There's a grimace on his face and I know he's cracked like grandma's china. His face presses to the floor, there's wet dust and the smell of urine and sweat and blood in his nostrils. Sometimes his own, sometimes not, because these rooms aren't cleaned all that often. If you leave the floor drenched in the agony of previous POWs there's a ghost in the room, and you want them scared. You want their heart slapping hard bass against their sternum before you even throw your shadow in the door.
Most people think that what I do is crude, the work of a grunt. But years of training went into this. It's an art form. You need to know you subject, you need to probe them, know what they fear, wear their shoes with the laces undone so you can step out quick smart to do your job. You need to paint an accurate picture of their character, see the scaffold it lays upon, so you can tear it down. Not all at once, not with an explosion or a wrecking ball. Slowly, carefully. A screw here, a screw there, until the whole lot falls apart into a pile of pick-up sticks, and then you can pick up any sticks you like. The more you practice, the easier it gets. Sometimes you come to crave it.

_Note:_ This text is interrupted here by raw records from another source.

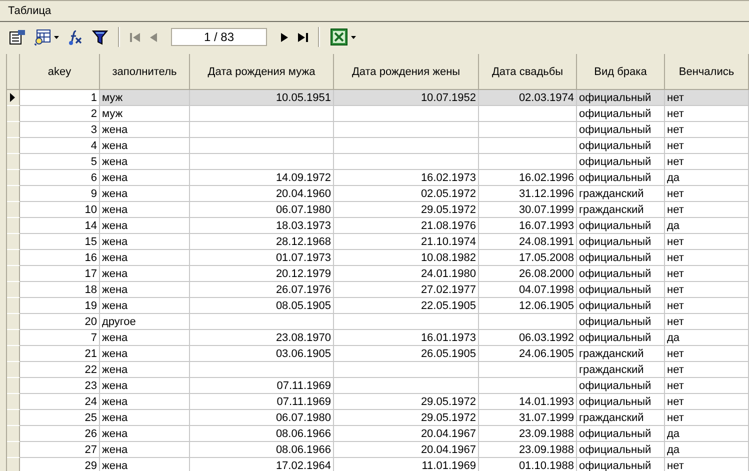 Image resolution: width=749 pixels, height=471 pixels. Describe the element at coordinates (14, 72) in the screenshot. I see `corner-header` at that location. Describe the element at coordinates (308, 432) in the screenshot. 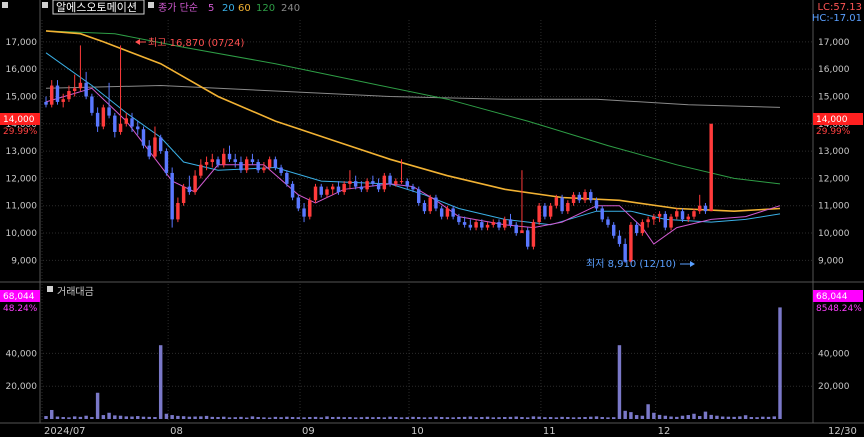

I see `x-tick-label: 09` at that location. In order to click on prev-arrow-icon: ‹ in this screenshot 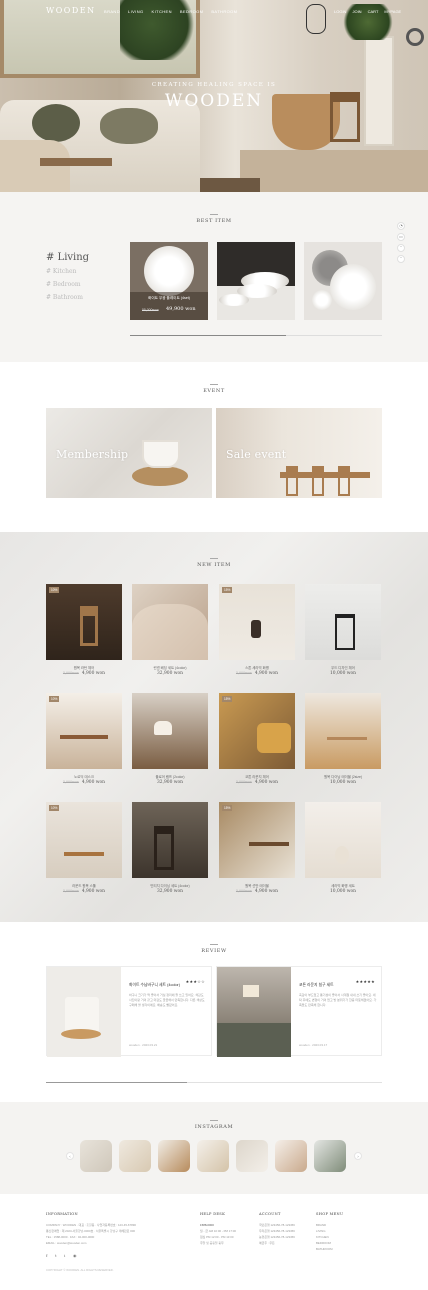, I will do `click(70, 1156)`.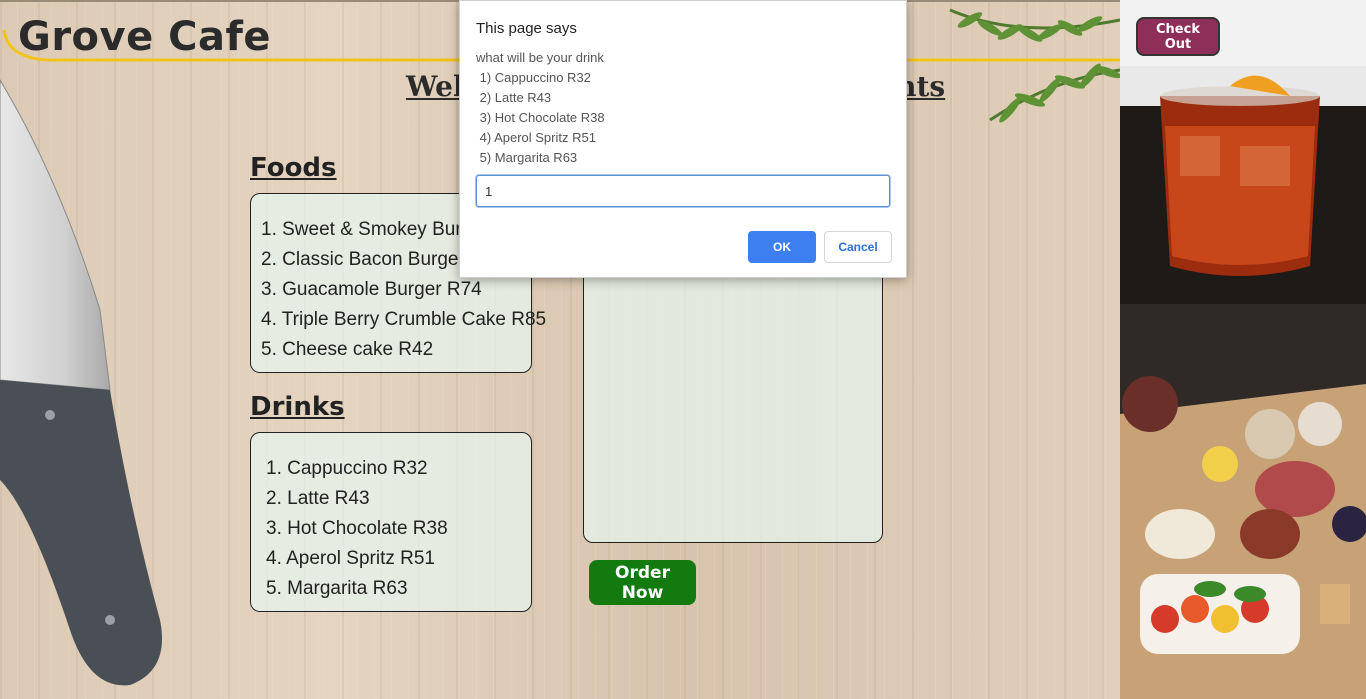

He's blubbering in a foreign tongue but I know the talk, it's the talk of man leaking out all his secrets. The officer in the back is taking notes and nodding, the recording tape whirs in acquiescence.
I've destroyed this man, I know it. But his words will save the lives of a thousand more. It's always been about the greater good and everyone agrees that improvement is desirable. Like cashing in an old horn for a guitar that sings the blues.